Three categories and several subtypes of metacommunicative comments were analysed in the study: (i) those performing prospective metacommunicative coordination (orientational meta-talk, preparatory phatic metacommunication, and regulatory moves), (ii) metacommunicative comments that clarify and regulate ongoing interactions (compensatory metacommunicative remarks and those managing the communicative initiative) and (iii) retrospective metacommunicative comments that serve to expose and correct previous discourse-organisational issues (metacommunicative criticisms and complaints, and metacommunicative trouble talk related to human factor and/or technology).

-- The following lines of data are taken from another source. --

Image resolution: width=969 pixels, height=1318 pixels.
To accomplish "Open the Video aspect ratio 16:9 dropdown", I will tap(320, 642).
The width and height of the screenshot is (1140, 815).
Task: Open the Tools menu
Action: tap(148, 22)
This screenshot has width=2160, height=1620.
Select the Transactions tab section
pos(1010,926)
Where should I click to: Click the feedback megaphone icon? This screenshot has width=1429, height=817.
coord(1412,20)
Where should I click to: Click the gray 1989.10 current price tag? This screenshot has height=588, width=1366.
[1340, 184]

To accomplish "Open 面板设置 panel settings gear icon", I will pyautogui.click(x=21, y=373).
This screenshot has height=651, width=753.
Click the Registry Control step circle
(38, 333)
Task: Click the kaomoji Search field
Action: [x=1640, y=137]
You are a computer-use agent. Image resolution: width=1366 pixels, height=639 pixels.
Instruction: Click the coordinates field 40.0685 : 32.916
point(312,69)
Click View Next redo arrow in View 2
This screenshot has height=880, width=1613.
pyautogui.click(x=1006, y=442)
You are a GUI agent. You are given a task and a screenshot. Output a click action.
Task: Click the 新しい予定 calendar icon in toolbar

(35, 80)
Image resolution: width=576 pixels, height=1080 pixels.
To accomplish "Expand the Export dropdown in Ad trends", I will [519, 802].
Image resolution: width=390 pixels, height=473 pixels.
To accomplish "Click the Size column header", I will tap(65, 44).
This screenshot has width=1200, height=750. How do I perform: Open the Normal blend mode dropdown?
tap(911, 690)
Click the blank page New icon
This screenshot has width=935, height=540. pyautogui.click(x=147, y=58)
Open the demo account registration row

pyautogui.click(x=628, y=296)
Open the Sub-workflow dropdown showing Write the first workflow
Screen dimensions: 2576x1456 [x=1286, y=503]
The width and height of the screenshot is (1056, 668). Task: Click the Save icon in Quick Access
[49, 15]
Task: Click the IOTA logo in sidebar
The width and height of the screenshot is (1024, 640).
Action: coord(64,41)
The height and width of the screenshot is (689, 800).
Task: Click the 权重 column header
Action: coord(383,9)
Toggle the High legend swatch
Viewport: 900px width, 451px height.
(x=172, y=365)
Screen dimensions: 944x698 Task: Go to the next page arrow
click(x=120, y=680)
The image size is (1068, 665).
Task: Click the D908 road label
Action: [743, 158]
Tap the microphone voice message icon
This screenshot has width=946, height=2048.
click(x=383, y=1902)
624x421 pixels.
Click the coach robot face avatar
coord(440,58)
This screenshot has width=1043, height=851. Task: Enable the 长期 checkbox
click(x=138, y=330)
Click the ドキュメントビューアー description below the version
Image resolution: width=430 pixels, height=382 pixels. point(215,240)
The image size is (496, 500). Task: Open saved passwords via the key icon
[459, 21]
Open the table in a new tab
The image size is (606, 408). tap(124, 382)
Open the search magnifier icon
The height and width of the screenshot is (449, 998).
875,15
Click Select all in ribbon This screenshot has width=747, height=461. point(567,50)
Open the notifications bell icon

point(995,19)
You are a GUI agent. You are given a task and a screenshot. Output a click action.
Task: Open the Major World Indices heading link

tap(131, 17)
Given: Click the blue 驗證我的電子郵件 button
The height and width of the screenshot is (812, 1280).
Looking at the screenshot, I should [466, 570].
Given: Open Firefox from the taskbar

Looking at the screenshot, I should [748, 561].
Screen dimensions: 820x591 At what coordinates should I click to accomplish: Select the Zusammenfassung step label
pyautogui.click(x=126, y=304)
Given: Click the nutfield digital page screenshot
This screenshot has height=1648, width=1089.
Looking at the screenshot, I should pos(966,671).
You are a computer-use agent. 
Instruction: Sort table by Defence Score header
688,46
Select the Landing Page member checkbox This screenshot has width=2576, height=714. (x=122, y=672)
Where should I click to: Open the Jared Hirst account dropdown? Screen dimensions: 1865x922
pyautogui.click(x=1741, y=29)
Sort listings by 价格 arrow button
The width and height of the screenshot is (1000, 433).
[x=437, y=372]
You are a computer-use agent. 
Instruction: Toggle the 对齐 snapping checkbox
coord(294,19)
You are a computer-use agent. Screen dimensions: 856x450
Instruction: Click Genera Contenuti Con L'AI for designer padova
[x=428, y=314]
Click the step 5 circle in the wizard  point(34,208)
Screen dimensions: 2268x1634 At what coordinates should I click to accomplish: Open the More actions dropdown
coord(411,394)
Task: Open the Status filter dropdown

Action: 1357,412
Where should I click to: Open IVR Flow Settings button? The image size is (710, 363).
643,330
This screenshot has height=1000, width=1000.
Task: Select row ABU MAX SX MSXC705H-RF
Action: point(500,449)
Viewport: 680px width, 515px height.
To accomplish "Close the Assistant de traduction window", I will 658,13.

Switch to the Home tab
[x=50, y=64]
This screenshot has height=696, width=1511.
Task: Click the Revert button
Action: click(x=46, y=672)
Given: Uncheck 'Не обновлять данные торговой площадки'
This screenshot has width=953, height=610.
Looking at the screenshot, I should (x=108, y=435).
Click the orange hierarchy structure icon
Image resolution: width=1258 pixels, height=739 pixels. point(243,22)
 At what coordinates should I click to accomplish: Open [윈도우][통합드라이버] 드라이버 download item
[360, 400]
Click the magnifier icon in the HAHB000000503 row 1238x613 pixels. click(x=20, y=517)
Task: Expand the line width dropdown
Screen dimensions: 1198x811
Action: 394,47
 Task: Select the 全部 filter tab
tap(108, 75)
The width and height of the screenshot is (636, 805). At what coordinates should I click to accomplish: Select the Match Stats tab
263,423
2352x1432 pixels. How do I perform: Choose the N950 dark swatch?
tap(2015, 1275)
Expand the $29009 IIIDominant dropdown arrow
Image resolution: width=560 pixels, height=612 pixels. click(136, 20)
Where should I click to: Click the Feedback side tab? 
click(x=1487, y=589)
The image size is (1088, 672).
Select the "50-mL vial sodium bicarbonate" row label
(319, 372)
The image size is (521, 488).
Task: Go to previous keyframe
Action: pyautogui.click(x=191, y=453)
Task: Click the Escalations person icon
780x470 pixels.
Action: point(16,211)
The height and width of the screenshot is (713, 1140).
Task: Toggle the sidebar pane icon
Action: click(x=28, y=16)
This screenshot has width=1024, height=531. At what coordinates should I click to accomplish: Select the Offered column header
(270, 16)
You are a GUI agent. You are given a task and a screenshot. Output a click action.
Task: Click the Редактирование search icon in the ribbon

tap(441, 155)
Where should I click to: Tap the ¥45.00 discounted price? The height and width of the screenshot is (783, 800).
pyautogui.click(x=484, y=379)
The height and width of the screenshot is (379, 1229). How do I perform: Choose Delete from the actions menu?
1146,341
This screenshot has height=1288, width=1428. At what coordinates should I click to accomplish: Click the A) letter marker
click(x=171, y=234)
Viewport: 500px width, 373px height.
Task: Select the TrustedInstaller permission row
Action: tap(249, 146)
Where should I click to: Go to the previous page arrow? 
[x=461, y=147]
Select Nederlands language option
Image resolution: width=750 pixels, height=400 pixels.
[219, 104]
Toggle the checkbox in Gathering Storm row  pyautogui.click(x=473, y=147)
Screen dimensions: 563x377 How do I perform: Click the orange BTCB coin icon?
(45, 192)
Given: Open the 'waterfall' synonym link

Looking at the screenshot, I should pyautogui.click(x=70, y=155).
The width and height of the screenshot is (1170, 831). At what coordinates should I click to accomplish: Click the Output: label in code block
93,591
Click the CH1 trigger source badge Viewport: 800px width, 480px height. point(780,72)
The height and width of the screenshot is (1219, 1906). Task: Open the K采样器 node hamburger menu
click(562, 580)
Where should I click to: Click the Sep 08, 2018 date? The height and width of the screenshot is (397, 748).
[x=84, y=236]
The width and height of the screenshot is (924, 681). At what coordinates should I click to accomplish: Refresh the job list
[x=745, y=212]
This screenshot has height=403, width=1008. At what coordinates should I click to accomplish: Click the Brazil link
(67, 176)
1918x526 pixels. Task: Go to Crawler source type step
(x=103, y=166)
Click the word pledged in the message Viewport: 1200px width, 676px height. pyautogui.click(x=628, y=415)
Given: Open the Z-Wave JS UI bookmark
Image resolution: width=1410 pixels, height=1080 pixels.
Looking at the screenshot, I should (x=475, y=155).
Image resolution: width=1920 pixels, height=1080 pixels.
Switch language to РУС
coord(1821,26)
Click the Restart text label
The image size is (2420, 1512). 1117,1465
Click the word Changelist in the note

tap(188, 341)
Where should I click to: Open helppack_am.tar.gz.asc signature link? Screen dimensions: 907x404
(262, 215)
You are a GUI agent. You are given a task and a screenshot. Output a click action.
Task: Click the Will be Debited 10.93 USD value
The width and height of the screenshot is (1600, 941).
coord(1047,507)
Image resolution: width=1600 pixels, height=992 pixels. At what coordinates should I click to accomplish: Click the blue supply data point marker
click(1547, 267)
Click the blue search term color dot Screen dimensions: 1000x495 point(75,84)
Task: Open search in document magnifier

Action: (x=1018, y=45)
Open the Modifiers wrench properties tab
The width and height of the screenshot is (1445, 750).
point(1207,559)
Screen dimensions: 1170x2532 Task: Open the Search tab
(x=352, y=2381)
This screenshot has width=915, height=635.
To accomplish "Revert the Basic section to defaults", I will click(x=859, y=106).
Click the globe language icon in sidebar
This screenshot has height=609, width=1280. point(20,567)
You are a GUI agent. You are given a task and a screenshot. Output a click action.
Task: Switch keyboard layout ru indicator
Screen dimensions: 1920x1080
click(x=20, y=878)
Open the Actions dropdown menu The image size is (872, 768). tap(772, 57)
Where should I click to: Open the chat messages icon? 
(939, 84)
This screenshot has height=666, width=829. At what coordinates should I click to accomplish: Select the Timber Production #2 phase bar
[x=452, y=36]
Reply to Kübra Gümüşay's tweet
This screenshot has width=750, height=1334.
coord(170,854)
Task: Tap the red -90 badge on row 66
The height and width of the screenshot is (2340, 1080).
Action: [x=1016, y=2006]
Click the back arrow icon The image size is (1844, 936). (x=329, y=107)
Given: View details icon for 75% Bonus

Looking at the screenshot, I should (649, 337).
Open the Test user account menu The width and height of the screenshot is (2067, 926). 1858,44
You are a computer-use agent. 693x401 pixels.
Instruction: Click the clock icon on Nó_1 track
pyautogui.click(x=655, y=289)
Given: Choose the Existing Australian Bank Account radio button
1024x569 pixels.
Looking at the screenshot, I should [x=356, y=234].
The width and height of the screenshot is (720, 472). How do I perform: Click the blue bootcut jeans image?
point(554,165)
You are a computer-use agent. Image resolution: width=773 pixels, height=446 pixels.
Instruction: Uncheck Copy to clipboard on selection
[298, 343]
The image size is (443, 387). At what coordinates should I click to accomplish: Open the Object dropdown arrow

For prospective and ongoing metacommunication, it was found that mutual moderation and appraisal by the discussants occurs more freely in a less regulated environment, that is, in online webchats and blogs. In blogs with lively co-participant interaction, communication issues arising between politicians and commentators are generally resolved much faster and easier.

In offline genres of political discussion, such as parliamentary question-answer sessions and political interviews, metacommunicative activity is largely constrained by predefined rules and is the privilege of the chair/interviewer. Consequently, the metacommunicative advice of the described type that comes from a political agent a parliamentarian or an interviewee is frequently neglected by the Speaker / interviewer.

In computer-mediated interactions the task of metacommunicative coordination is shared between politicians and their audiences, with politicians often following the metacommunicative advice of their commentators.

As for retrospective metacommunication, it was found that parliamentary deliberation as a highly codified form possesses a specialised metacommunicative genre to allow parliamentarians to voice concerns about previous communicative exchanges (point of order, по ведению). Metacommunicative trouble talk produced in online political deliberation was found to be more versatile than the offline counterpart.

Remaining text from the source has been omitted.